Another module down--you're almost half way there!
All that remains in Phase 2 is to put our newfound data science skills to use with a large project! This project should take 20 to 30 hours to complete.
For this project, you will use regression modeling to analyze house sales in a northwestern county.
This project uses the King County House Sales dataset, which can be found in kc_house_data.csv
in the data folder in this repo. The description of the column names can be found in column_names.md
in the same folder. As with most real world data sets, the column names are not perfectly described, so you'll have to do some research or use your best judgment if you have questions about what the data means.
It is up to you to decide what data from this dataset to use and how to use it. If you are feeling overwhelmed or behind, we recommend you ignore some or all of the following features:
- date
- view
- sqft_above
- sqft_basement
- yr_renovated
- zipcode
- lat
- long
- sqft_living15
- sqft_lot15
It is up to you to define a stakeholder and business problem appropriate to this dataset.
If you are struggling to define a stakeholder, we recommend you complete a project for a real estate agency that helps homeowners buy and/or sell homes. A business problem you could focus on for this stakeholder is the need to provide advice to homeowners about how home renovations might increase the estimated value of their homes, and by what amount.

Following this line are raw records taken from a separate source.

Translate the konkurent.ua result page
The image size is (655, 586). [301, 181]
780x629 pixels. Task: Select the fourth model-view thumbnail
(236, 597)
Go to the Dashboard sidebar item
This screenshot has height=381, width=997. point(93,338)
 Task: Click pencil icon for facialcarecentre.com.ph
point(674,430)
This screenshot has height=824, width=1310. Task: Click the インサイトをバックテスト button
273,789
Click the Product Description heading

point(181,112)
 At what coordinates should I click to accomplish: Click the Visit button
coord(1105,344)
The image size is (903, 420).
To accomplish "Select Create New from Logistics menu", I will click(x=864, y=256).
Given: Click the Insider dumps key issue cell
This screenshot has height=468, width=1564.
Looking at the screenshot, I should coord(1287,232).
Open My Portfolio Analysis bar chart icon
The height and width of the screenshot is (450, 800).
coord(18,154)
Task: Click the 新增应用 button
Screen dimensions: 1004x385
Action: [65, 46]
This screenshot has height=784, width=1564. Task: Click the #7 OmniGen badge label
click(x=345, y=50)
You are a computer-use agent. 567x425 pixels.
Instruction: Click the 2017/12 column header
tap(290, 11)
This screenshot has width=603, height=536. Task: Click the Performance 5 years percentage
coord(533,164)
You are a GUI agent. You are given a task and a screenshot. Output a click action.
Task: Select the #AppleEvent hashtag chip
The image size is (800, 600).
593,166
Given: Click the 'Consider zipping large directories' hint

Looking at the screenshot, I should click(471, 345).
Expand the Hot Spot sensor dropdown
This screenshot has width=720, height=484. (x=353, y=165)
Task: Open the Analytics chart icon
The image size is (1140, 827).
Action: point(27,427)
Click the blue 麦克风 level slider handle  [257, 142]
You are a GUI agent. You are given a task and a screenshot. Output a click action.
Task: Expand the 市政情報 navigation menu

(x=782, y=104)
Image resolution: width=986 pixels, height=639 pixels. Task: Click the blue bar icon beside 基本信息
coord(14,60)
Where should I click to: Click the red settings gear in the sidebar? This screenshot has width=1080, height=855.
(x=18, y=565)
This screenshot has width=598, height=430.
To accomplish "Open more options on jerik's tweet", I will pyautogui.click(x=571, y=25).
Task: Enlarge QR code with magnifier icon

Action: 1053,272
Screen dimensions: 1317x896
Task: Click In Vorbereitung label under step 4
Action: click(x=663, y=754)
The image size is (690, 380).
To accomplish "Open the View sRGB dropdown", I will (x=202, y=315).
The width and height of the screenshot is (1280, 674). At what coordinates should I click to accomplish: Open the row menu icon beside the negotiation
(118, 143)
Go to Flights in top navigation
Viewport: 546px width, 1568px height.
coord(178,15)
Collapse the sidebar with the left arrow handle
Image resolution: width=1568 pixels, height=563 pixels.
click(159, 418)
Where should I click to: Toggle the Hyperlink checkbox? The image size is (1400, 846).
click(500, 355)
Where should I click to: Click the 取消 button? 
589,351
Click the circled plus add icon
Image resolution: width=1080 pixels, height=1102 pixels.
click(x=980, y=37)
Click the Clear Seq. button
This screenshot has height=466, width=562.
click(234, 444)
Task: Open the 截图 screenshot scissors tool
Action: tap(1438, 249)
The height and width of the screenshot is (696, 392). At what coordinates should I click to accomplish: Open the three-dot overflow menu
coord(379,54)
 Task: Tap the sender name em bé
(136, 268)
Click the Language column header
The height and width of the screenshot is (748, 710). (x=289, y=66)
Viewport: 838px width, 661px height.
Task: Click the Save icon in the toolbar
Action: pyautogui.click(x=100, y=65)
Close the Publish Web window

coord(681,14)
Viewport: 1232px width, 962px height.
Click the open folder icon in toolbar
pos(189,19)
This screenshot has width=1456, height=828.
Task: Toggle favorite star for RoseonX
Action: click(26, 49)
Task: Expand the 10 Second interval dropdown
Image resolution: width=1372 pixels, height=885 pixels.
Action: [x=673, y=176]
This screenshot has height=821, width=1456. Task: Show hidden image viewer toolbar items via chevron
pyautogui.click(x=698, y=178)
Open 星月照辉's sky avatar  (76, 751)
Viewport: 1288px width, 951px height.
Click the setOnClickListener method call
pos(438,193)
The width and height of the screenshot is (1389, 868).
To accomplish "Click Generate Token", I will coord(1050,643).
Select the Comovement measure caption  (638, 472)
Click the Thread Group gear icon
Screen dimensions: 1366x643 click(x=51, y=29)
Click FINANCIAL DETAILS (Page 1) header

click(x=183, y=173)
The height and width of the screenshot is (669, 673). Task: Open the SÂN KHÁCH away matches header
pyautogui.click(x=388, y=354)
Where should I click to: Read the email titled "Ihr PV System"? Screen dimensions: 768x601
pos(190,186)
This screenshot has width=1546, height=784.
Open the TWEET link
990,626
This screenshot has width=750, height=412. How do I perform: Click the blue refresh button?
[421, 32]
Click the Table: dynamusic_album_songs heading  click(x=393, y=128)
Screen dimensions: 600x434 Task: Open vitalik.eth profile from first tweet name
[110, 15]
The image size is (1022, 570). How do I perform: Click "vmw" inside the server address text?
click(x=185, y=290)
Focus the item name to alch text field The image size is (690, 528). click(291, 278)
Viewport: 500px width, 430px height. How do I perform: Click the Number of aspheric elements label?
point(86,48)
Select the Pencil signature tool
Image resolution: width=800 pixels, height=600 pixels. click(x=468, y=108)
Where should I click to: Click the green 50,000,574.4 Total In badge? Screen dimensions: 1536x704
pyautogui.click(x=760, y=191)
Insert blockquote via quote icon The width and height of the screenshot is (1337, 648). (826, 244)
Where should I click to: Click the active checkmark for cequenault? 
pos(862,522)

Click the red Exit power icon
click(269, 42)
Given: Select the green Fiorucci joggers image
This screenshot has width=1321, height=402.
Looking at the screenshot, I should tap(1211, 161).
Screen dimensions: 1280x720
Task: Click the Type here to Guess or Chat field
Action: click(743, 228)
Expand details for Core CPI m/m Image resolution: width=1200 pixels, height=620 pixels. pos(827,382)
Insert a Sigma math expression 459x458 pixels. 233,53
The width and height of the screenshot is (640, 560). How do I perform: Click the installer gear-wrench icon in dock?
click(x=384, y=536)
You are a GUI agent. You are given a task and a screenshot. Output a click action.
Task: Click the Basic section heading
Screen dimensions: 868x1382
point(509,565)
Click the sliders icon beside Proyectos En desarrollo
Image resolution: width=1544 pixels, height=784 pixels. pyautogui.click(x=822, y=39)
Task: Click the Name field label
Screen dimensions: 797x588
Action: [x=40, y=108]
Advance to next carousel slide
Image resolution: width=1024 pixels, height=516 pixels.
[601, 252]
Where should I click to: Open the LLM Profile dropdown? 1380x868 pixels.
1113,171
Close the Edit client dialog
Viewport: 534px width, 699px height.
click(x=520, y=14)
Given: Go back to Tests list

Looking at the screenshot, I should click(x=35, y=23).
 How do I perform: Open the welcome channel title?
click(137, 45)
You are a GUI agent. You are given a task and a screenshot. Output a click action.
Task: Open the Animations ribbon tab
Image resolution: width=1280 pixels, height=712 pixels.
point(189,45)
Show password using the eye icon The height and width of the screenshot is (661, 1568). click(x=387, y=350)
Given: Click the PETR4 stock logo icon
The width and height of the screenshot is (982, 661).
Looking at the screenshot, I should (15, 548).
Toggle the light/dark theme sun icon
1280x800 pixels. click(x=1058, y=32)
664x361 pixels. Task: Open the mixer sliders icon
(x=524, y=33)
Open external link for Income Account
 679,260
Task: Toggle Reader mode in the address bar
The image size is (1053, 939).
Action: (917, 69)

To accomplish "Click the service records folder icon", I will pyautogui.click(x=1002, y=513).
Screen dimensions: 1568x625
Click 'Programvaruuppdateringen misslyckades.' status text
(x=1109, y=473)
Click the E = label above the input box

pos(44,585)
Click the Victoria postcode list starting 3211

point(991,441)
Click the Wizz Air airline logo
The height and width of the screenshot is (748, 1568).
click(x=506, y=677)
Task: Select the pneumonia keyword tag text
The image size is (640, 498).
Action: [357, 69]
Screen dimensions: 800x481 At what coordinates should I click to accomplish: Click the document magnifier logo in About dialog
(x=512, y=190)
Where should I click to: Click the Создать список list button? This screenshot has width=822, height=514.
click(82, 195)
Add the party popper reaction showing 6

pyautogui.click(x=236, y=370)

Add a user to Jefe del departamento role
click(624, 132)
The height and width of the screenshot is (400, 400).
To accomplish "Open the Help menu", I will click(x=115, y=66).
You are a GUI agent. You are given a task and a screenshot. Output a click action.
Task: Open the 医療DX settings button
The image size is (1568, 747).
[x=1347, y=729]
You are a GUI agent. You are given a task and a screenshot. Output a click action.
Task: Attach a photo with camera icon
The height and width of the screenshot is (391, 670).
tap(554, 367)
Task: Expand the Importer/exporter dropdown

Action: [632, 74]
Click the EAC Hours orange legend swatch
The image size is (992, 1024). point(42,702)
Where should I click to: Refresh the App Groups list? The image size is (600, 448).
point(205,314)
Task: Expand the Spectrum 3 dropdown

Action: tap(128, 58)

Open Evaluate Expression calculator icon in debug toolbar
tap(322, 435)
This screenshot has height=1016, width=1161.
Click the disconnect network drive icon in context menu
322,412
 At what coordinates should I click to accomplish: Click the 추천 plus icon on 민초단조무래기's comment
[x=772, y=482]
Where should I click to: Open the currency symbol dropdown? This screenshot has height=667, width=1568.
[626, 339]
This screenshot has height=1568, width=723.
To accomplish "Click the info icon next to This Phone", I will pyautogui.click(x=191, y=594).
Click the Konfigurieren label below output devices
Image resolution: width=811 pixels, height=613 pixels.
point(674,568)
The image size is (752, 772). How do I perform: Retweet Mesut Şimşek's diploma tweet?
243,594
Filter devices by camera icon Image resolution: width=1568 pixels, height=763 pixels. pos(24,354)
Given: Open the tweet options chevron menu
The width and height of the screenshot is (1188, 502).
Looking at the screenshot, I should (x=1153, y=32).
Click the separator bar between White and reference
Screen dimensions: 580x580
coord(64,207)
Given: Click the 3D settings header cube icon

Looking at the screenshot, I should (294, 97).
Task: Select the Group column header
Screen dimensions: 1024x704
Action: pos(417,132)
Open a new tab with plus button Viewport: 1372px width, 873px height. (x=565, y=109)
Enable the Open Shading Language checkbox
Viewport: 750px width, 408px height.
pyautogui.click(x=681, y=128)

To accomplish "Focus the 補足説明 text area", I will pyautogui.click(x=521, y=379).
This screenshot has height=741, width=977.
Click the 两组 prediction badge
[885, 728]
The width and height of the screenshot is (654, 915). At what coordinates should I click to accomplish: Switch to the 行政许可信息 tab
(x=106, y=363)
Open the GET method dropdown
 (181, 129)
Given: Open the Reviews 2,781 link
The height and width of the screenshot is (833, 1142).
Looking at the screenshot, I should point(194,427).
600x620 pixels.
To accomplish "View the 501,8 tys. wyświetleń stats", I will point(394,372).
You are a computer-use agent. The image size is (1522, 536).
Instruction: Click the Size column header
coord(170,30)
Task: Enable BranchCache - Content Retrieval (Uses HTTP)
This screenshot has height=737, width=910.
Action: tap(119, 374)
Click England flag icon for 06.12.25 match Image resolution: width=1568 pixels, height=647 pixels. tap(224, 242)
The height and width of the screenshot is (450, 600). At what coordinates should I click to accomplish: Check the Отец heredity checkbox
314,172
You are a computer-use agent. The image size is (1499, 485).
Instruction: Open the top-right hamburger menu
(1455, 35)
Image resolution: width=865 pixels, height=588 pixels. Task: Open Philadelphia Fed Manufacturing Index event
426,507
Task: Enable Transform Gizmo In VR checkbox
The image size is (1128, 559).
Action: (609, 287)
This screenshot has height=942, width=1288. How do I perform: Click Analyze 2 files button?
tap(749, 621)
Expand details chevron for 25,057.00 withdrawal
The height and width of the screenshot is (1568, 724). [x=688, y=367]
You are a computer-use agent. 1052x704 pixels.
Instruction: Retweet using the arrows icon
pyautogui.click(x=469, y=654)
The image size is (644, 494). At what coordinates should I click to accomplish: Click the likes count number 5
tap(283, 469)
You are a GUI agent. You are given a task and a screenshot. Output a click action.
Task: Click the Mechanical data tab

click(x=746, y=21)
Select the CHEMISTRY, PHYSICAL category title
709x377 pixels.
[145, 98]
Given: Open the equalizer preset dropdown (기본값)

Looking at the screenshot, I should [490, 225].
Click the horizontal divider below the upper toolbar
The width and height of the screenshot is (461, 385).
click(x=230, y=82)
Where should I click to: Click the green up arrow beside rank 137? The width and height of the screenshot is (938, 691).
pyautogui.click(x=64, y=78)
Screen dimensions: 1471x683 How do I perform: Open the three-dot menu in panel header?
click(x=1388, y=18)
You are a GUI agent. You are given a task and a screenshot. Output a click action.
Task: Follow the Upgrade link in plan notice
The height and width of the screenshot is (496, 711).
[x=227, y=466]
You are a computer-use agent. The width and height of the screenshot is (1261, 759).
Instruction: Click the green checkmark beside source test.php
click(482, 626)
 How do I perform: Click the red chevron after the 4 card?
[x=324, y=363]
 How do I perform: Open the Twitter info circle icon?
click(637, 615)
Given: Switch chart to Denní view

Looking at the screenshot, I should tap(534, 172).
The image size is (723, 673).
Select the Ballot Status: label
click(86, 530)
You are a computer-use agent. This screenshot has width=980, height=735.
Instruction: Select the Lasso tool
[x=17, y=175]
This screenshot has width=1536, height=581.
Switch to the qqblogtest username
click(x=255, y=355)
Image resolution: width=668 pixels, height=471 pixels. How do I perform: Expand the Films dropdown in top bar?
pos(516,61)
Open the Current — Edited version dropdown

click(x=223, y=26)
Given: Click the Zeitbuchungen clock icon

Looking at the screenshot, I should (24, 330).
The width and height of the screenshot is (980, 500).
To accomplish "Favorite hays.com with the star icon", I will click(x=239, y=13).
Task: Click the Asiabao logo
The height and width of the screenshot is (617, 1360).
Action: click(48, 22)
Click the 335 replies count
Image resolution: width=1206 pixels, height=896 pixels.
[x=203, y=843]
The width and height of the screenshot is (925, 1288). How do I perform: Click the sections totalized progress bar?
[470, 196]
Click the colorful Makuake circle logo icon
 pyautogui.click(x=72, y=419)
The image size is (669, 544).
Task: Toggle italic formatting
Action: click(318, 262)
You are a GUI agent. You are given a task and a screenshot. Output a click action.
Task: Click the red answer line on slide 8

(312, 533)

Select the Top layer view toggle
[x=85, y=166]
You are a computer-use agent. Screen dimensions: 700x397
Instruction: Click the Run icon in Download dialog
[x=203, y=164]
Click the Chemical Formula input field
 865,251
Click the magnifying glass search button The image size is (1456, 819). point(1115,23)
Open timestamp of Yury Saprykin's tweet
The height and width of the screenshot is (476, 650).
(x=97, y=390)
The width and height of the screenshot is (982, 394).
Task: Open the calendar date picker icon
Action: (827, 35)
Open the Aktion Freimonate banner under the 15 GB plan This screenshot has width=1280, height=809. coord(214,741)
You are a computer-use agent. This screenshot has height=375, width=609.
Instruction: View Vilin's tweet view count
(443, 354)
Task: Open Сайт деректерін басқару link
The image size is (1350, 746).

There are three deliverables for this project:
- A GitHub repository
- A Jupyter Notebook
- A non-technical presentation
Review the "Project Submission & Review" page in the "Milestones Instructions" topic for instructions on creating and submitting your deliverables. Refer to the rubric associated with this assignment for specifications describing high-quality deliverables.
-
Your deliverables should explicitly address each step of the data science process. Refer to the Data Science Process lesson from Topic 19 for more information about process models you can use.
-
Your Jupyter Notebook should demonstrate an iterative approach to modeling. This means that you begin with a basic model, evaluate it, and then provide justification for and proceed to a new model. After you finish refining your models, you should provide 1-3 paragraphs discussing your final model - this should include interpreting at least 3 important parameter estimates or statistics.
-
Based on the results of your models, your notebook and presentation should discuss at least two features that have strong relationships with housing prices.
Start on this project by forking and cloning this project repository to get a local copy of the dataset.
We recommend structuring your project repository similar to the structure in the Phase 1 Project Template. You can do this either by creating a new fork of that repository to work in or by building a new repository from scratch that mimics that structure.
Review the "Project Submission & Review" page in the "Milestones Instructions" topic to learn how to submit your project and how it will be reviewed. Your project must pass review for you to progress to the next Phase.
This project will give you a valuable opportunity to develop your data science skills using real-world data. The end-of-phase projects are a critical part of the program because they give you a chance to bring together all the skills you've learned, apply them to realistic projects for a business stakeholder, practice communication skills, and get feedback to help you improve. You've got this!